L1-L2-BLiMP

The BLiMP Benchmark of Linguistic Minimal Pairs as an L1-L2 parallel UD treebank.

Repository Contents

original BLiMP data: blimp/data/
L1-L2 BLiMP data: blimp/treebanks/
Python script to build the treebanks with UDPipe 2: blimp/gen_treebanks.py
description of all paradigms, for reference: blimp/BLiMP_Paradigms.pdf

Original BLiMP data

All 67 sub-datasets of BLiMP are available in .jsonl format.

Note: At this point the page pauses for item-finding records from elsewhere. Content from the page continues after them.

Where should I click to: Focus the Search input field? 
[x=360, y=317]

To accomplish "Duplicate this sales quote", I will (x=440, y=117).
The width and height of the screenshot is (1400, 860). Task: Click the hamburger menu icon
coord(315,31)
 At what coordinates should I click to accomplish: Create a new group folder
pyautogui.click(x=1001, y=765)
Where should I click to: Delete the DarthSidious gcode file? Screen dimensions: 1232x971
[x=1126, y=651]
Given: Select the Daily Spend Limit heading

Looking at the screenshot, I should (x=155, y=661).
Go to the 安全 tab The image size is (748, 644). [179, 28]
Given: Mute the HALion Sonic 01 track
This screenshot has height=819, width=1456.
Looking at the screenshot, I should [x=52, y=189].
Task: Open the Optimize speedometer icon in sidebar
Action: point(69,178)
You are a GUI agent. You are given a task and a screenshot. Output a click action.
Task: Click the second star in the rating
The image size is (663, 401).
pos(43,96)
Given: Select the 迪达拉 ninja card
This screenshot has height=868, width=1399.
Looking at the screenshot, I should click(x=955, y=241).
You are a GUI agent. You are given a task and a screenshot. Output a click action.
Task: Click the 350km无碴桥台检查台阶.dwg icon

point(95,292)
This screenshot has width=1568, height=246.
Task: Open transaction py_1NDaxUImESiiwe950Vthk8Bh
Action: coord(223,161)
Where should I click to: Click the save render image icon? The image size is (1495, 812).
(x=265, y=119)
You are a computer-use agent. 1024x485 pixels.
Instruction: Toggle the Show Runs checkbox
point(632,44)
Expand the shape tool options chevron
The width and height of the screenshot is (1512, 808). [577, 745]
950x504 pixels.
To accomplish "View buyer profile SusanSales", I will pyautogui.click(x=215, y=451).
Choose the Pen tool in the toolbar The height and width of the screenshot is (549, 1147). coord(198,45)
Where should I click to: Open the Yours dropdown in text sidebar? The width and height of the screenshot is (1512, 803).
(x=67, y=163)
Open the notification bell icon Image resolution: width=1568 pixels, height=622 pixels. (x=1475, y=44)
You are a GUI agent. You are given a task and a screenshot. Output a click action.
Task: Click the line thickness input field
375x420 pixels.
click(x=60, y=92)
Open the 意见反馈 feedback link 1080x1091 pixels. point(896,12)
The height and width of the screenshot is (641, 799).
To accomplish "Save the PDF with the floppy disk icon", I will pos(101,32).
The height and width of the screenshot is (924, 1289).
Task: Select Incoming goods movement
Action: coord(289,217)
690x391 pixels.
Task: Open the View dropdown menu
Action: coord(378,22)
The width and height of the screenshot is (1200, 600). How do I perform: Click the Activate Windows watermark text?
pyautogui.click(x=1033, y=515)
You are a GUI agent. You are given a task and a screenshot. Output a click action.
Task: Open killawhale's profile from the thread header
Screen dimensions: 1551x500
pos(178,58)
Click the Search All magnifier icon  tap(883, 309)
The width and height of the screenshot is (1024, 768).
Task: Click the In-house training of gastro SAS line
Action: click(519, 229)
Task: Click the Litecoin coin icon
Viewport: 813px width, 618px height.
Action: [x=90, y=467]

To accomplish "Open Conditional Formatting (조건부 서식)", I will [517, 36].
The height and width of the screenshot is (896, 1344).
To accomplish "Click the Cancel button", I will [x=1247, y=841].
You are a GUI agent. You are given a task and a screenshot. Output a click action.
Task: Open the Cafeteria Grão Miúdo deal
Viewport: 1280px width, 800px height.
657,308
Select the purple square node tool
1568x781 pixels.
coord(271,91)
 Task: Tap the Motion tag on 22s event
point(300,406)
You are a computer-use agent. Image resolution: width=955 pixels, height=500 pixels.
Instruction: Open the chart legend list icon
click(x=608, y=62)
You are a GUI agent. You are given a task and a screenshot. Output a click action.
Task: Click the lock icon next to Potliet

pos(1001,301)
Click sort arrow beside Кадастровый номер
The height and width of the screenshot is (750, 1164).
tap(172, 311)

Each contains 1000 lines in json format, with the following fields:

sentence_good: The acceptable sentence
sentence_bad: The unacceptable sentence
field: Subfield of linguistics associated with the paradigm (there are 4 possible values: morphology, syntax, syntax-semantics, and semantics)
linguistics_term: The category of phenomenon illustrated by the paradigm (there are 12 possible values, discussed in the paper)
UID: The unique identifier for the paradigm
simple_LM_method: Boolean, identifies whether the paradigm is consistent with the simple LM method
one_prefix_method: Boolean, identifies whether the paradigm is consistent with the one prefix method
two_prefix_method: Boolean, identifies whether the paradigm is consistent with the two prefix method
lexically_identical: Boolean, identifies whether the sentences in the paradigm are lexically identical
pairID: A number from 0-999 identifying the index of the pair in the paradigm.

L1-L2 treebanks

For each sub-dataset of BLiMP, two CoNNL-U files called subset_name_L1.conllu an2 subset_name_L1.conllu were created with the blimp/gen_treebanks.py script.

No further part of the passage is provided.